### EXERCISE BRIEF
Collect every line in the listing below that contains the string "Instruction". Case counts.
#### PROVIDED DATA ####
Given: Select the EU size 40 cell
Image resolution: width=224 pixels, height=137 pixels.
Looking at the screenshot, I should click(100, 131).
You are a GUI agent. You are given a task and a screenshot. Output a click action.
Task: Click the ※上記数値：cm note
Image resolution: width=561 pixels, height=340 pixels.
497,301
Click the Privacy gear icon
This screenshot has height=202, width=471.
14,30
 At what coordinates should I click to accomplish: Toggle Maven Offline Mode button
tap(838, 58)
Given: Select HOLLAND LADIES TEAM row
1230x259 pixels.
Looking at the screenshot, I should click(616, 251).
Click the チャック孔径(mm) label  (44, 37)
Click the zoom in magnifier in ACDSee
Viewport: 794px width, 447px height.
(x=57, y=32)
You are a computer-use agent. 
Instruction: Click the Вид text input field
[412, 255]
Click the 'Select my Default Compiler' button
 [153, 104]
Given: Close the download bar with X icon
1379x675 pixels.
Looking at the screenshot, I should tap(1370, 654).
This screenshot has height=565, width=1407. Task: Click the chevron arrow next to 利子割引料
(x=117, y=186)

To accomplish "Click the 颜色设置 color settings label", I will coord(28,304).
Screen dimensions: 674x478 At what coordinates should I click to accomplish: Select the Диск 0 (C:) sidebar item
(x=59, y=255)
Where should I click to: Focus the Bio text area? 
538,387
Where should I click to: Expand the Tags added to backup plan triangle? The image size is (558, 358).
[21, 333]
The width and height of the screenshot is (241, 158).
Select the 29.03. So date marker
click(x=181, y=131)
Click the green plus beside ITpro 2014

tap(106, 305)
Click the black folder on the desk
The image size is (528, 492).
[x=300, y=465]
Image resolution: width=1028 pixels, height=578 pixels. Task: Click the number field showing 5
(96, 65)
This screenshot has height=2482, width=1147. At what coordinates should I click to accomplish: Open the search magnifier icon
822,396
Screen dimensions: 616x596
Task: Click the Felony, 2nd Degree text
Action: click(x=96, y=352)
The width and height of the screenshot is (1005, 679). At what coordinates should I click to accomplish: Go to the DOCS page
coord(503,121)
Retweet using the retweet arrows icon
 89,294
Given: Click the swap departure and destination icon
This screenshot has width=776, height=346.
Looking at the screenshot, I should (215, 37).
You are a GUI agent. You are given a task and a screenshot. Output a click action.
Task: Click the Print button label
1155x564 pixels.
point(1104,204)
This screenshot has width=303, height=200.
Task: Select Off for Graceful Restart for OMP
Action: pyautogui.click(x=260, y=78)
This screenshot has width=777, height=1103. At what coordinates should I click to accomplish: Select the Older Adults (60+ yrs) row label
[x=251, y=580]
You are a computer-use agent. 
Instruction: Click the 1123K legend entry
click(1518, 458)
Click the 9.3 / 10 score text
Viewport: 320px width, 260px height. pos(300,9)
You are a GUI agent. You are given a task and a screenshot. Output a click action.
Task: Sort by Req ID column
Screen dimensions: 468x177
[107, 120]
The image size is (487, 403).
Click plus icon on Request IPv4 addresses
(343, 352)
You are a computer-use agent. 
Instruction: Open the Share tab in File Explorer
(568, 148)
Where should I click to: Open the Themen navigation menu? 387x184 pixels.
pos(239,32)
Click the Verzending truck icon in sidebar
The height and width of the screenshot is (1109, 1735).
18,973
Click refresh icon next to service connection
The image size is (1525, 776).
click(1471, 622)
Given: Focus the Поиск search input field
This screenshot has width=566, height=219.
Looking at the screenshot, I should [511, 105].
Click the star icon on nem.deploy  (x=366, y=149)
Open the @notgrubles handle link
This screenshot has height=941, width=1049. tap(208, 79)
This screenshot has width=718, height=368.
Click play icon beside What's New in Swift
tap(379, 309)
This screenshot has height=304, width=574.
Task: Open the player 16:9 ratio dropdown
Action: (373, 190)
####
### WORKED ANSWER
Instruction: Click the Вид text input field
Instruction: Click the 1123K legend entry
Instruction: Open the Share tab in File Explorer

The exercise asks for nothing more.